Too long without a crash already. Yesterday nothing interesting happened. Today no sign of anything crashing on my machine. Time to find something broken.
In my Console.app, a few messages repeat endlessly. I have noticed them before, but did not give it much attention as nothing seemed really broken. These are the messages:

May 14 15:28:41 Berik.local mdworker[88273]: Unable to talk to lsboxd
May 14 15:28:41 Berik.local sandboxd[88275] ([88274]): mdworker(88274) deny mach-lookup com.apple.ls.boxd
May 14 15:28:41 Berik kernel[0]: Sandbox: sandboxd(88275) deny mach-lookup com.apple.coresymbolicationd

These messages are related. Jay Barnes suggests to boot in safe mode to fix these warnings.
So, here we go.
There is an apple support page on how to boot in safe mode.
When I tried, the boot got stuck on 1/3rd on the progress bar. I waited for an hour, but the boot was obviously not going to happen.
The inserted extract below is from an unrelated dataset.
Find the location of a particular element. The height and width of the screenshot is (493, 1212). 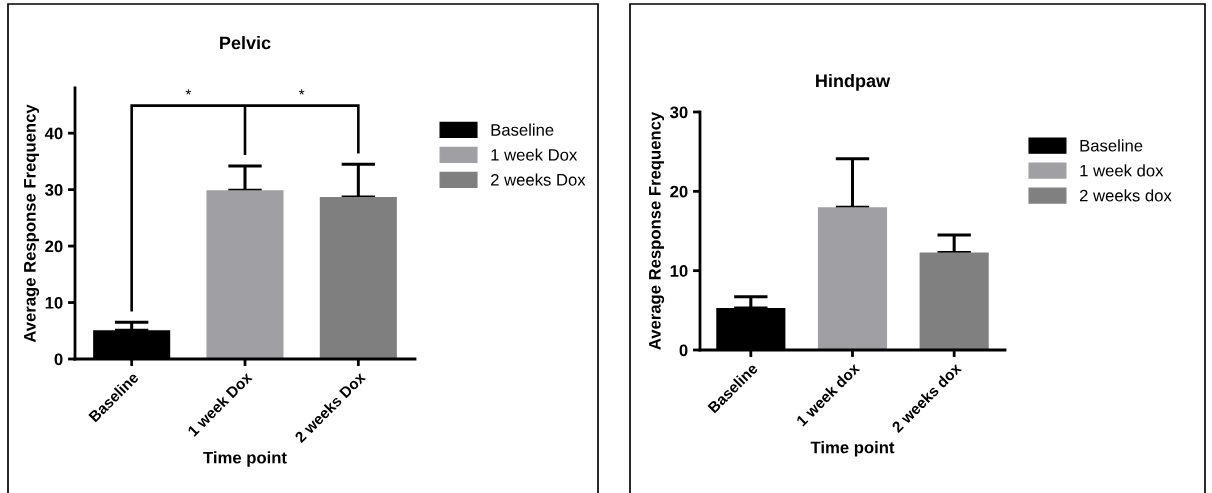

Which brings me to this article about resolving failing safe mode boots. It turs out that I had some file system errors, and needed to boot to "Recovery" mode. After fixing the filesystem issues, and sending a bugreport to apple for the hanging safe boot (there should at least be some message displayed to the user),  the safe boot still hangs at 1/3rd of the progress bar.

Next will be to see the logs during the safe boot by changing the nvram: sudo nvram boot-args="-v -x"
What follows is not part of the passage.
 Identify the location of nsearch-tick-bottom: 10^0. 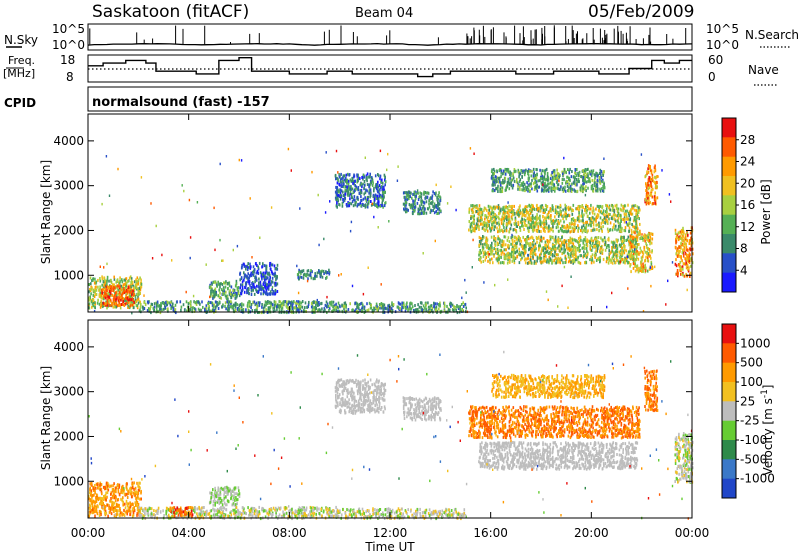
(722, 45).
This command will change the NVRam, memory that is not erased by rebooting and not erased by changing disk drives. The CNet article suggests to reset the NVRam after the safe boot was done.
The nvram command line utility can safe your current nvram to a file so you can restore it later.

To safe your current nvram: nvram -p > ~/nvram
To later restore the nvram: nvram -f ~/nvram

Before rebooting, I write down the keyboard shortcut to reset the nvram: Cmd-Opt-P-R These keys should be pressed while your machine is booting. The nvram will be reset when the screen becomes grey, then goes black. This is when you should release the keys and wait for the machine to boot normally again.

The debug output during the safe mode boot did not yield much. The last lines where:
** /dev/rdisk0s2
    Using cacheBlockSize=32K cacheTotalBlock=98304 cacheSize=3145728K.
** Root file system
    Executing fsck_hfs (version diskdev_cmds-557~393).
** Checking Journaled HFS Plus volume.
   The volume name is Mackintosh HD
** Checking extents overflow file.
** Checking catalog file.
AppleUSBMultitouchDriver::checkStatus - received Status Packet, Payload 2: device was reinitialised
** Checking multi-linked files.
** Checking catalog hierarchy.
** Checking extended attributes file.

The apple bug report was closed as "duplicate". Apple already knows that booting in safe mode can cause a system hang.



1 comment:

  1. These aren't warning or even "errors". They're simply debugging entries, like most of the stuff in your logs.